Items on finding words and elements
═══
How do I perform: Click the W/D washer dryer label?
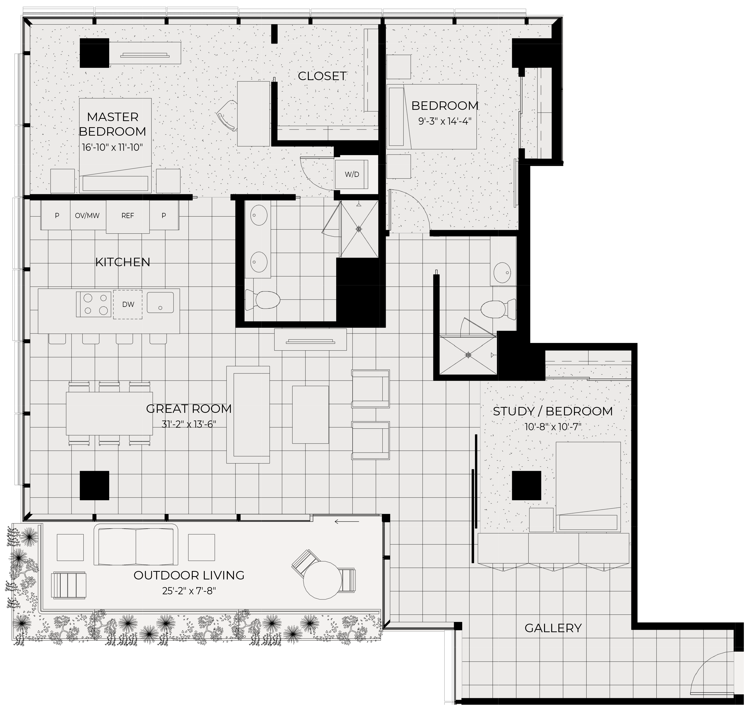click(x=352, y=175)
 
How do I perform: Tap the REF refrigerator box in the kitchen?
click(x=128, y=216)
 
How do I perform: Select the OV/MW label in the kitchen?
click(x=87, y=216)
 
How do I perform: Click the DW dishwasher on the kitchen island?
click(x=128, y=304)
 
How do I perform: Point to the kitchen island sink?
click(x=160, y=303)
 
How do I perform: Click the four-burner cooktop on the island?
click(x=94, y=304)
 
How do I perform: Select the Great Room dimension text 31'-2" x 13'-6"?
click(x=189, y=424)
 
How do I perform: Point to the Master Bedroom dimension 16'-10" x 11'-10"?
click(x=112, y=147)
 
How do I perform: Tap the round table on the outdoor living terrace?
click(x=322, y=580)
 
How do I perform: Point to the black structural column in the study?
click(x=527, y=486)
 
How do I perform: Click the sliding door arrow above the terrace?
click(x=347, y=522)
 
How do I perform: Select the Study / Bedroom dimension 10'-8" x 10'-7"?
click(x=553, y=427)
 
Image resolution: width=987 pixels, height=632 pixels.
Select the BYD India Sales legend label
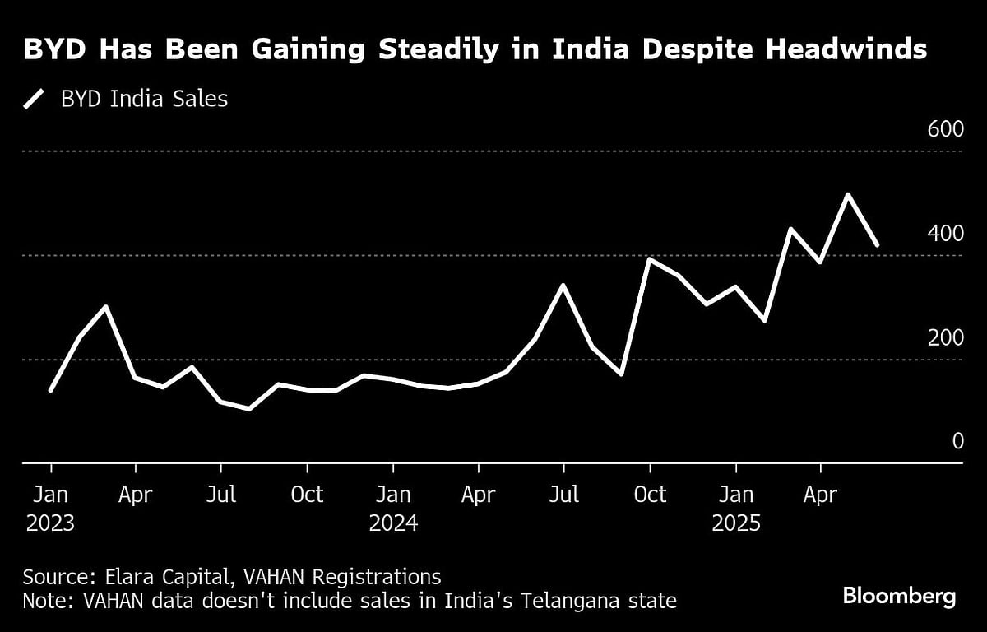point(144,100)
═══
Given problem: Rewrite all of the items above in full, offsetting every coordinate in the answers by adding 35 to it. Leave the pictures out.

Answer to the task:
How do I perform: Click the W/D washer dryer label?
click(x=387, y=210)
 
How do I perform: Tap the REF refrigerator box in the kitchen?
click(x=163, y=251)
 
How do I perform: Select the OV/MW label in the kitchen?
click(x=122, y=251)
 
How do I perform: Click the DW dishwasher on the kitchen island?
click(x=163, y=339)
 
How do I perform: Point to the kitchen island sink?
click(x=195, y=338)
 
How do I perform: Click the four-burner cooktop on the island?
click(x=129, y=339)
 
How do I perform: Select the Great Room dimension text 31'-2" x 13'-6"?
click(x=224, y=459)
 
How do I perform: Point to the Master Bedroom dimension 16'-10" x 11'-10"?
click(x=147, y=182)
 
How do I perform: Tap the round table on the outdoor living terrace?
click(x=357, y=615)
 
How do I perform: Point to the black structural column in the study?
click(x=562, y=521)
 
How do I perform: Click the sliding door arrow above the terrace?
click(x=382, y=557)
 
How do I perform: Select the Study / Bedroom dimension 10'-8" x 10'-7"?
click(x=588, y=462)
 
Image resolution: width=987 pixels, height=632 pixels.
Select the BYD India Sales legend label
point(179,135)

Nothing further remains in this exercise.